Por Nadia Fink.
Después del agónico gol que mete a la selección en cuartos de final, una mirada del partido por parte de mujeres que nos consideramos bielsistas, críticas y bancamos al Pocho Lavezzi.
No hubo foto del Pocho festejando en cuero esta vez. Apenas una postal de un Lavezzi acurrucado en el banco, persignándose (o algo parecido) compulsivamente con la mano izquierda, como un símbolo de un equipo que esperaba el milagro en el segundo tiempo del alargue.
Pero al final apareció el héroe menos esperado (aunque sí el que más lo buscó) para poner (otra vez) el triunfo agónico, casi de “gol de oro”, como si la muerte súbita hubiera retornado a los mundiales.
Y entonces quedan suspendidas las críticas, opiniones sobre mezquindades en el juego, recomendaciones tácticas para dar paso a festejos, abrazos y fotos en los vestuarios una vez más donde, es inevitable, el rey volverá a ser el Pocho Lavezzi.
Y empezará de nuevo el tarareo monótono acusando de “cosificación” (los progres, no nos mintamos), mientras en el entretiempo se escucha una publicidad donde un amigo dice a los demás: “Vos vas con la diablita, vos con Caperucita…”. Si se mira bien, no es más que una envidia (no sana) masculina. Algo así como una nueva versión de: “¿En serio te gusta Axl Rose? Pero mirá que es puto”, devenido a un presente donde el lenguaje es, al menos, el lugar donde otras igualdades van tejiendo raíces más profundas.

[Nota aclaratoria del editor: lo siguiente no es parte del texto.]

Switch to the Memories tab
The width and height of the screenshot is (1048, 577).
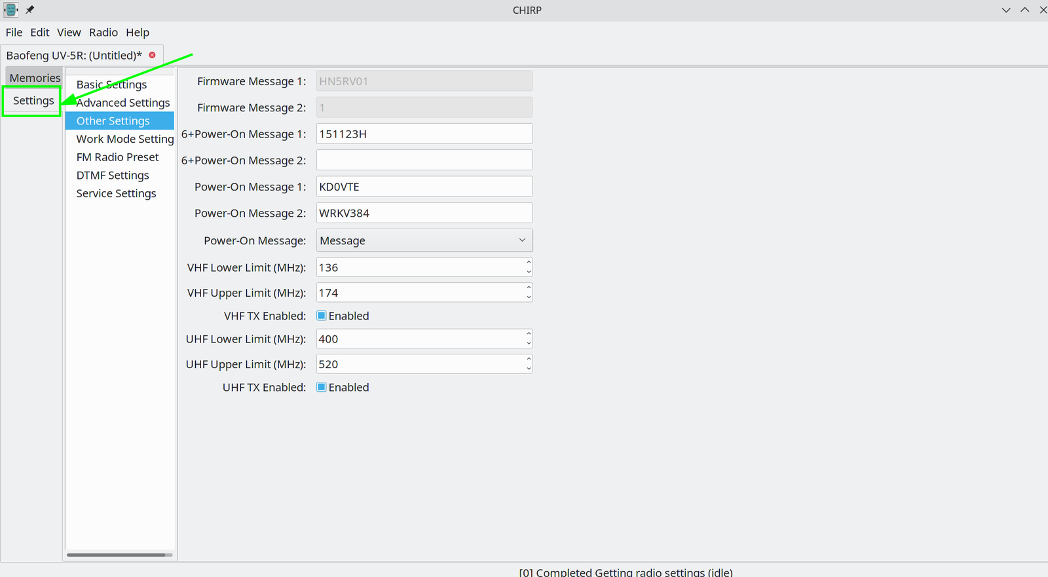(x=35, y=78)
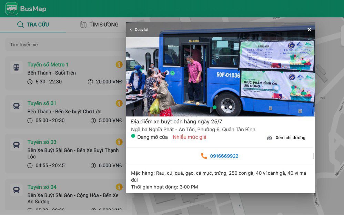Open info icon for Tuyến số 01
344x215 pixels.
click(119, 103)
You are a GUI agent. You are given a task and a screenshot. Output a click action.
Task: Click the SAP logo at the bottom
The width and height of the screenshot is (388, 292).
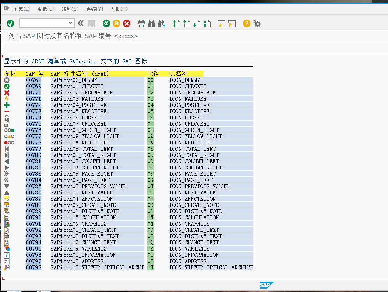[x=266, y=285]
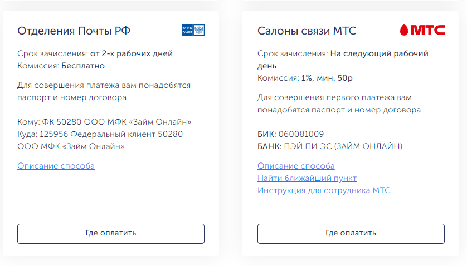Viewport: 467px width, 266px height.
Task: Select the Салоны связи МТС heading
Action: [x=307, y=31]
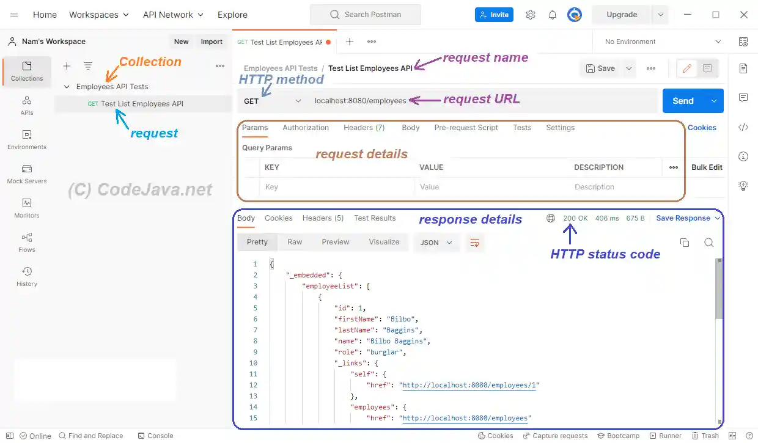Expand the Employees API Tests collection

pyautogui.click(x=67, y=86)
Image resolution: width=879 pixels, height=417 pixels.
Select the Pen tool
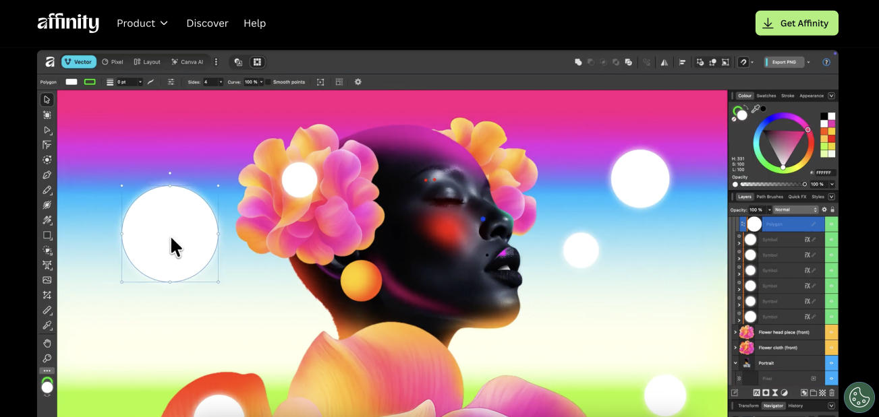coord(47,175)
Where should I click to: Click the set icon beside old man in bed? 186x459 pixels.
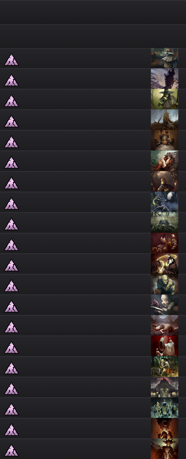coord(11,142)
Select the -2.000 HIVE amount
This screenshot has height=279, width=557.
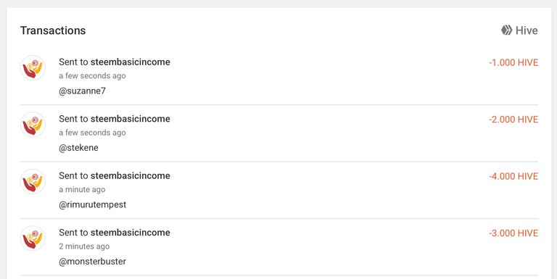[513, 120]
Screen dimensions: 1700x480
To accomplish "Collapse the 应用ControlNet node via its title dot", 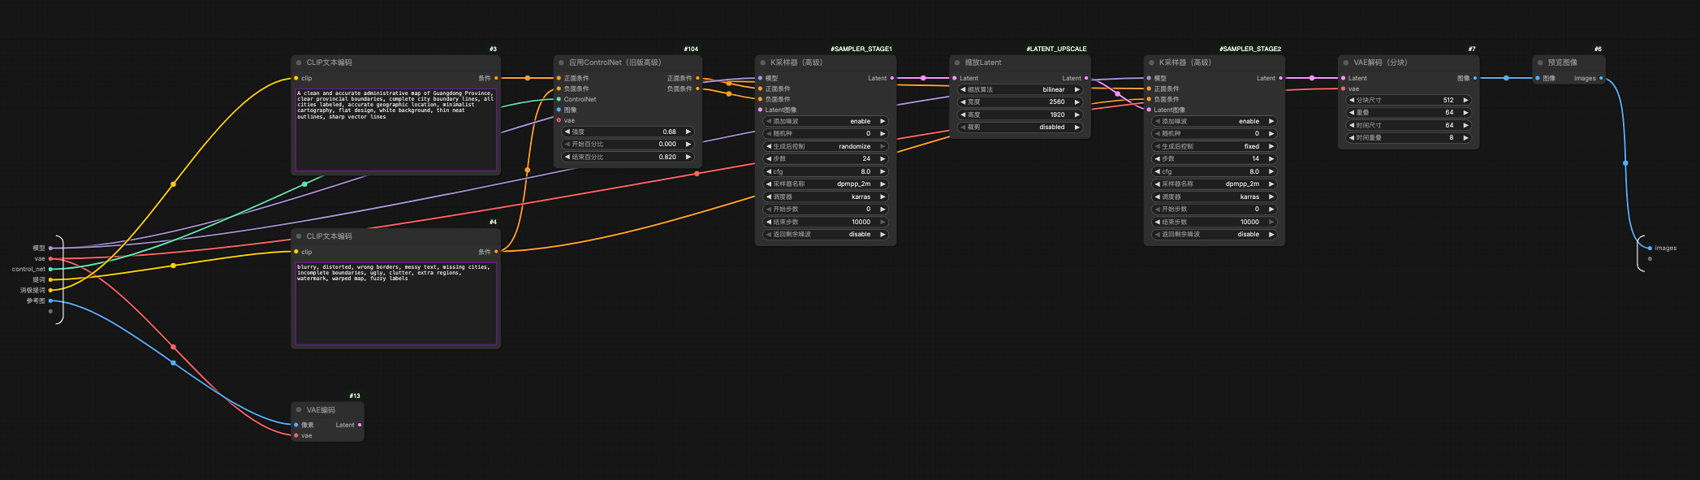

Es cierto que durante un mes y algunos días todo lo que se vende, se mira o se consume es Mundial y, por lo tanto, fútbol; y nada más. Es cierto que algunas mujeres, extasiados sus ojos, sobrepasados sus sentidos, asistirán a un espectáculo al que sólo se acercan cada cuatro años. Pero es verdad que lo de la mujer futbolera no es novedad alguna y existen un gran número que desde hace muchos años vamos a la cancha, analizamos un partido, sugerimos cambios (aunque nunca seamos escuchadas), lo vivimos con cabeza y corazón y, de paso, disfrutamos de camisetas uruguayas apretadas bajo la lluvia y algún otro fetiche que nos otorga, de yapa, el verde césped.
Y también bancamos al Pocho porque juega bien, mete, empuja; aunque ayer no haya encontrado su lugar en la cancha, demasiado preocupado en el primer tiempo por cubrir las espaldas de Zabaleta primero y de todo el que quedara descubierto después. Bancamos a Pocho desde que era un gurí panzón que cuando jugaba en San Lorenzo en 2007 festejó un gol simulando sacar su arma tatuada en la cintura y “pum, pum”, disparó a los cabeza de tortuga que se alinean al costado de la cancha. A ese Pocho que, mitad rebeldía, mitad humorada, ante tanto mundial del reinado del DT, le echó agua al (nunca nos olvidemos) “pincha” Sabella.
Bancamos a los que se animan, lo intentan, ponen garra cuando el buen juego se ausenta, como a Di María, a favor de la urbanización de las villas desde La Garganta Poderosa y tirando paredes en la cancha buscando huecos (tan zurdo y tan tirado a la derecha al comienzo del segundo tiempo que hasta intentó una rabona para que no se le fuera por la raya). Nos gusta Mascherano, tratando de ser el caudillo, el referente que todavía busca la selección, el que Messi no puede ser por carácter aunque haga maravillas con sus pies; y también a Rojo, pasando al ataque y cubriendo mejor mientras baja, jugando hasta el calambre. Los bancamos y nos gustan, claro, más que el correcto (e inmóvil) Higuaín, esperando que le llegue siempre limpia; que el prolijo Gago sacando la patita a tiempo.
Como buenas bielsistas, nunca estaremos conformes con un equipo que no produce un juego colectivo, que (como se vio en el primer tiempo) cuando prioriza cuidar las espaldas y relevar marcas se retrasará tanto que nunca pasará al ataque en forma ordenada ni generará los espacios necesarios (como aquellos primeros equipos de Bielsa que atacaban y defendían en bloque con gran despliegue físico). Seguiremos esperando por esa identidad que la selección argentina no encuentra, como tampoco una táctica de juego que lo represente, a pesar que técnicamente los jugadores tengan mucho que ofrecer. El puñado de individualidades que a veces se junta de a tres, el talento de un Messi que siempre depende de él mismo. Tampoco nos detendremos a hablar de justicia ni de merecimientos cuando ni el fútbol ni la vida son justos sino que son.
Pero dejemos todo esto por un rato, que la Argentina festeja en el vestuario y el Pocho ya hace de las suyas, y que al menos durante un mes, si no hay buen juego, que haya belleza. Y que los eunucos bufen.